Pour se battre il faut être deux. Or, les reportages de la presse malaysienne repris par les médias anglo-saxons font de nous les seuls coupables. Quand on lit ce qui est écrit, on a l’impression que les joueurs algériens sont tous des voyous. Les photos diffusées sur le Net montrent exclusivement nos joueurs frapper des Malaisiens. Or, je peux vous garantir que les Malaisiens n’ont pas été en reste non plus. Ce qui est arrivé est bien sûr regrettable et inacceptable. C’est allé beaucoup trop loin. Nous nous excusons pour cette bagarre et l’image néfaste qu’elle donne du rugby. L’équipe algérienne ne cautionne en rien la violence. Ce n’est pas l’image que nous voulons véhiculer de notre sport notamment aux enfants. Je peux par contre vous assurer qu’aucun arbitre n’a été agressé par un joueur algérien ni qu’aucun nez n’a été cassé. Je tiens donc à rectifier la vérité.

L’arbitrage du directeur de jeu thaïlandais a-t-il contribué au déclenchement de ces incidents ?

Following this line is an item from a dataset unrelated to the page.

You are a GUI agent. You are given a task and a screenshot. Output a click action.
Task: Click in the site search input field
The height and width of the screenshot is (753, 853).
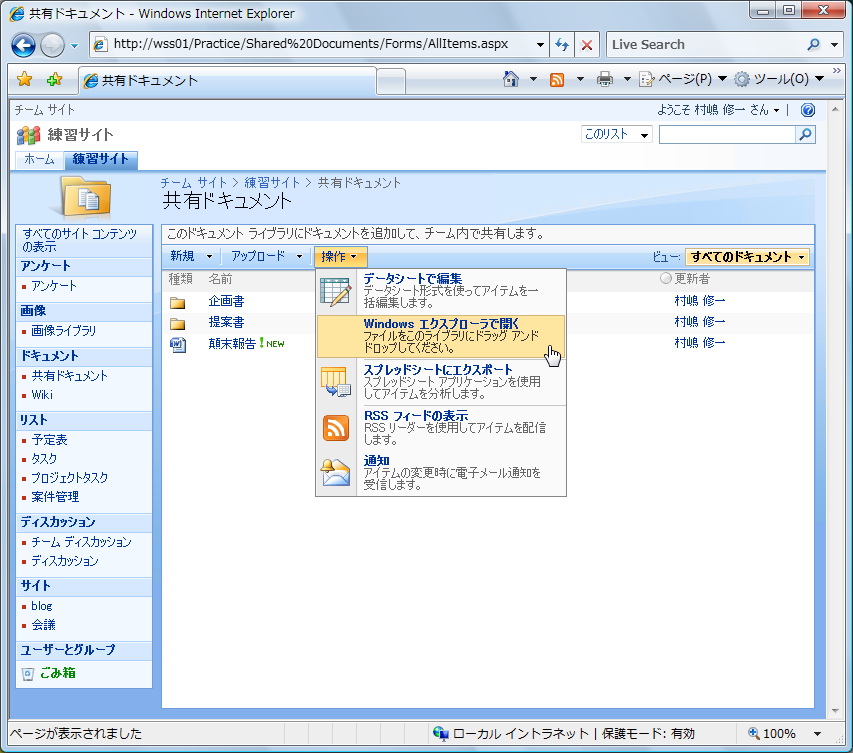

Cette rencontre ne s’est pas déroulée selon les règles normales du rugby. De bout en bout, nous avons eu droit à une parodie d’arbitrage. Après cinq minutes de jeu, j’ai compris que le match serait arbitré à sens unique. Le pilier droit adverse a commis une vilaine cravate sur l’un de nos centres. Le juge de touche a fait son boulot en signalant la faute à l’arbitre principal. Celui-ci est venu le voir. Mais je ne sais pour quelle raison, il a décidé de ne rien siffler alors que nous aurions dû bénéficier d’une pénalité et leur joueur écoper d’un carton jaune. L’Algérie a aussi été systématiquement sanctionnée en mêlée alors que nous les avons concassés dans ce secteur de jeu. L’arbitre nous a refusé trois essais valables et deux pénalités qui étaient pourtant passées entre les poteaux. Plus fort, lorsque les Malaisiens rataient leurs coups de pied, il les a fait retaper sous prétexte que nous avions bougé. Je n’avais jamais vu ça de ma vie. Même en série, l’arbitrage est meilleur.

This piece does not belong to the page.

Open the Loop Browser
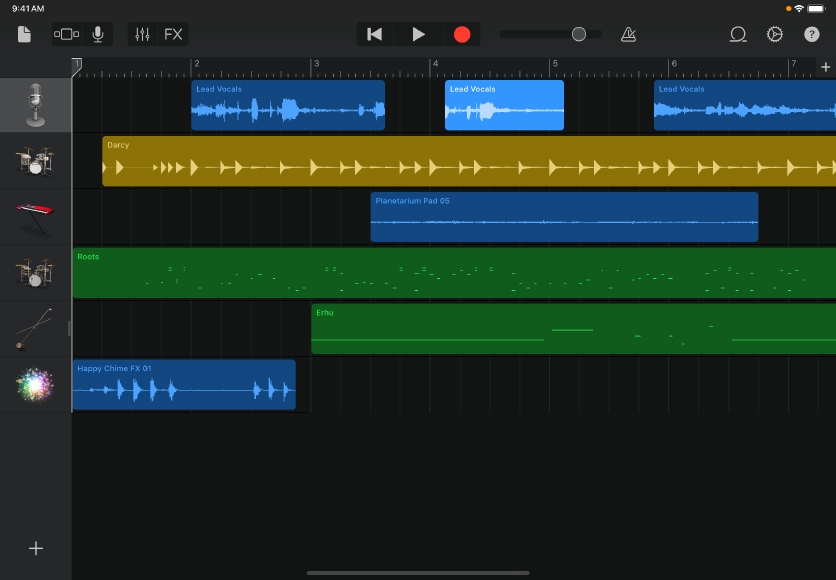The image size is (836, 580). [x=738, y=34]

Pourtant vous avez été tout fait pour ne pas laisser vos joueurs se laisser gagner par la frustration…

Je les ai sans cesse encouragés afin de les calmer. Les joueurs ont longtemps pris sur eux. À la mi-temps, je suis allé voir l’organisateur du Tournoi pour lui dire de changer l’arbitre car avec une telle injustice, j’ai senti que cela pouvait dégénérer. J’ai malgré tout demandé à mes joueurs de rester concentrés car j’étais sûr qu’à un moment ou un autre, nous allions prendre le dessus. Honnêtement, il y avait deux classes d’écart entre les deux équipes même si la Malaisie comptait dans ses rangs de nombreux Fidjiens et Samoans.

Quand la rencontre a-t-elle vraiment dégénéré ?

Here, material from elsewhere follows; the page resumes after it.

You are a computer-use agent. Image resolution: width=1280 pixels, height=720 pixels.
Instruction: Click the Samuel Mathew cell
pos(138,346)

Lorsque leur pilier droit d’origine samoane a mordu à la 75e minute l’un de nos joueurs. S’en suit un échange de coups de poing. C’est là que leur numéro 7 s’empare d’une chaise et la jette sur notre entraîneur assistant Djemaï Tebani et notre demi de mêlée Boris Bouhraoua. Quand ils ont vu Djemaï et Boris tous les deux en sang, mes mecs qui avaient pris sur eux durant tout le match, ont pété les plombs.

Craignez-vous que ces incidents sapent les huit ans d’efforts consentis pour obtenir la création de votre Fédération ?

World Rugby nous a actuellement dans le viseur mais ne nous juge qu’avec les éléments à charge fournis par la presse malaisienne. Les autres équipes ainsi qu’un journaliste de France 24 présents sur place ont accepté d’écrire un rapport pour rendre compte de ce qui s’est réellement passé. L’ambassadeur algérien, ayant assisté au match, va également faire part de ses observations pour nous défendre auprès du comité olympique algérien. Mais ce qui s’est passé fait vraiment ch… Nous avons été super bien accueillis et rencontré des gens formidables en Malaisie. L’arbitrage a vraiment gâché ce tournoi. D’ailleurs, l’organisateur est venu s’excuser à la fin auprès de nous du niveau d’arbitrage. L’Algérie n’a pas été la seule équipe victime d’injustice. J’ai toutefois l’impression qu’à cause de cette bagarre, ces huit années ont été foutues en l’air. Depuis que nous jouions des matchs, nous n’avions jamais eu aucun problème, ni aucun joueur expulsé. J’espère que les sanctions à venir ne seront qu’individuelles.